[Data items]
---+---
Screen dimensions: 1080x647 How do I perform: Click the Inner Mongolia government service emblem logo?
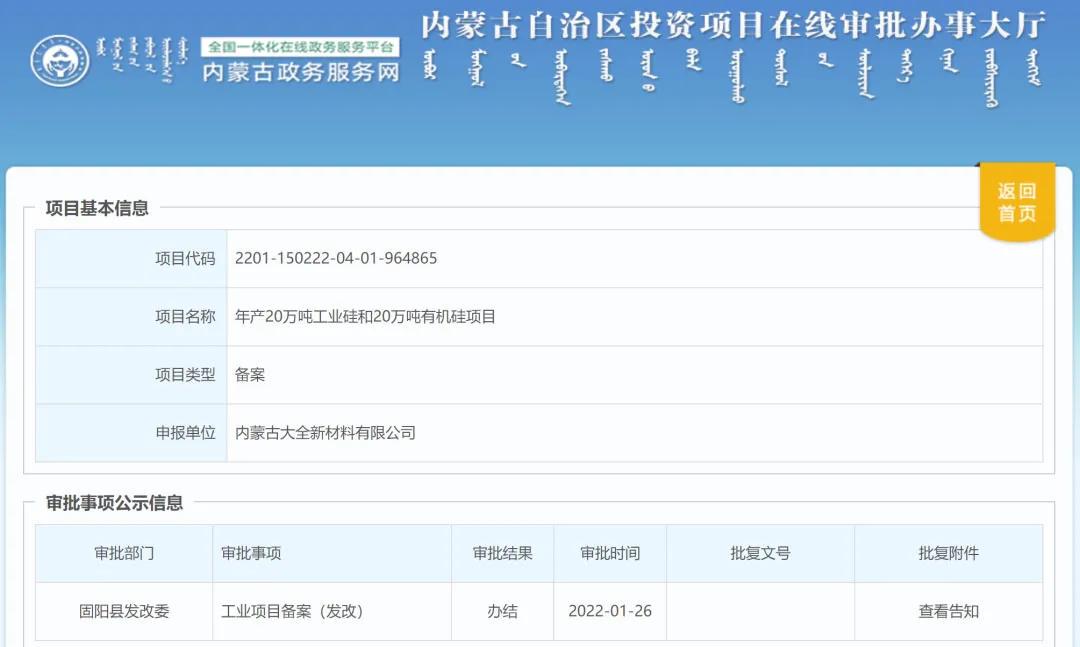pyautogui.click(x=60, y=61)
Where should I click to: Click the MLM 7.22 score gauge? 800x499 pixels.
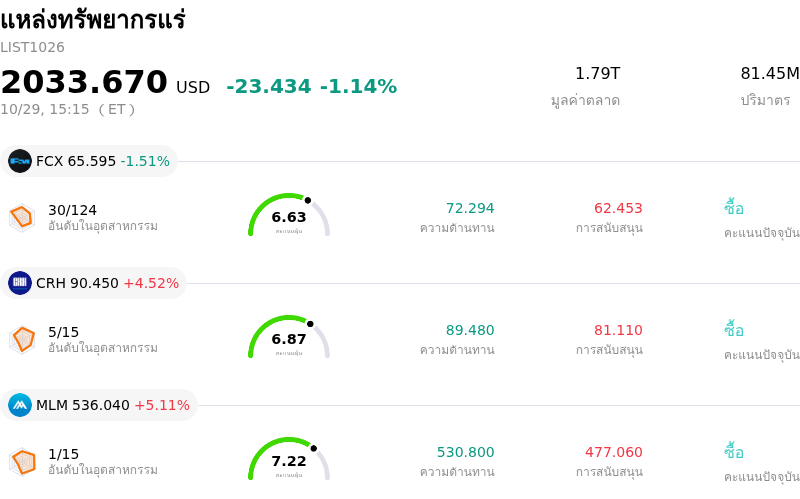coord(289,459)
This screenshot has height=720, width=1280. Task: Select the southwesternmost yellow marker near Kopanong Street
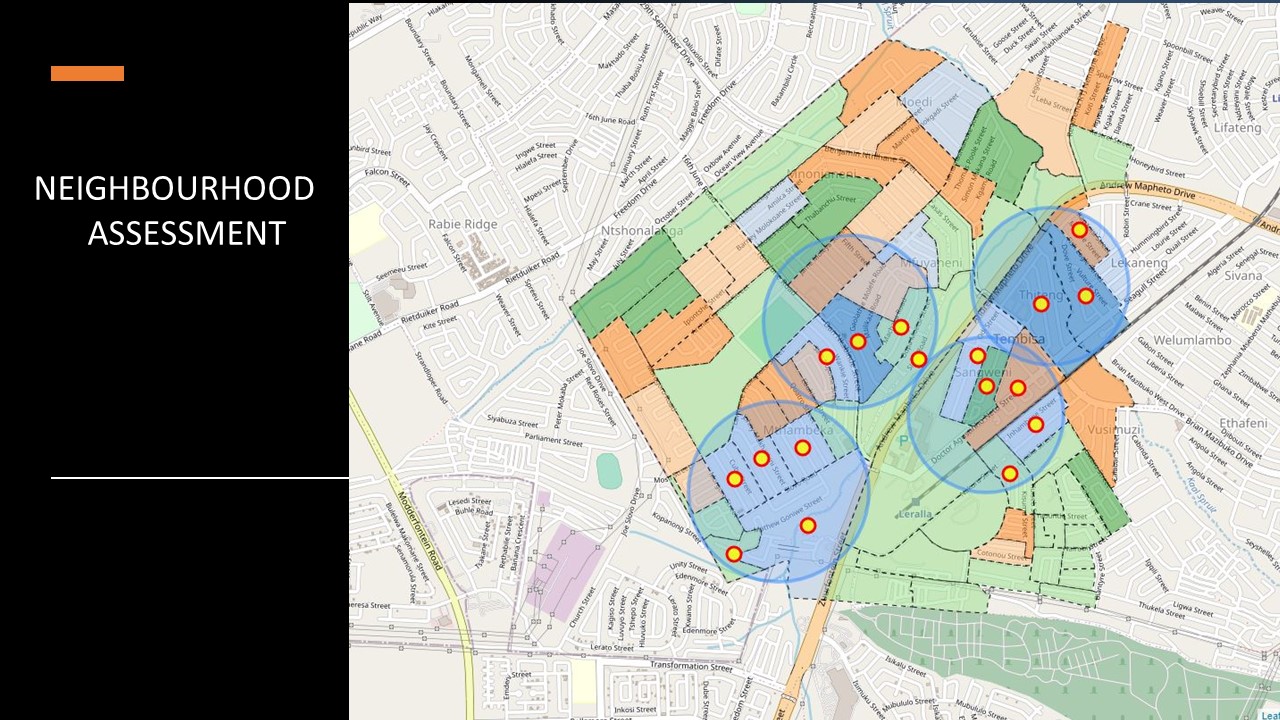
---+---
#### WORK TO BE COMPLETED
Put the lines of these entries into a numbered list, skipping blank lines, and leave the pictures out.

#### EXERCISE OUTPUT
1. Screen dimensions: 1080x647 How do I perform: Click the Inner Mongolia government service emblem logo?
2. pyautogui.click(x=60, y=61)
3. Where should I click to: Click the MLM 7.22 score gauge? 800x499 pixels.
4. coord(289,459)
5. This screenshot has height=720, width=1280. Task: Select the southwesternmost yellow marker near Kopanong Street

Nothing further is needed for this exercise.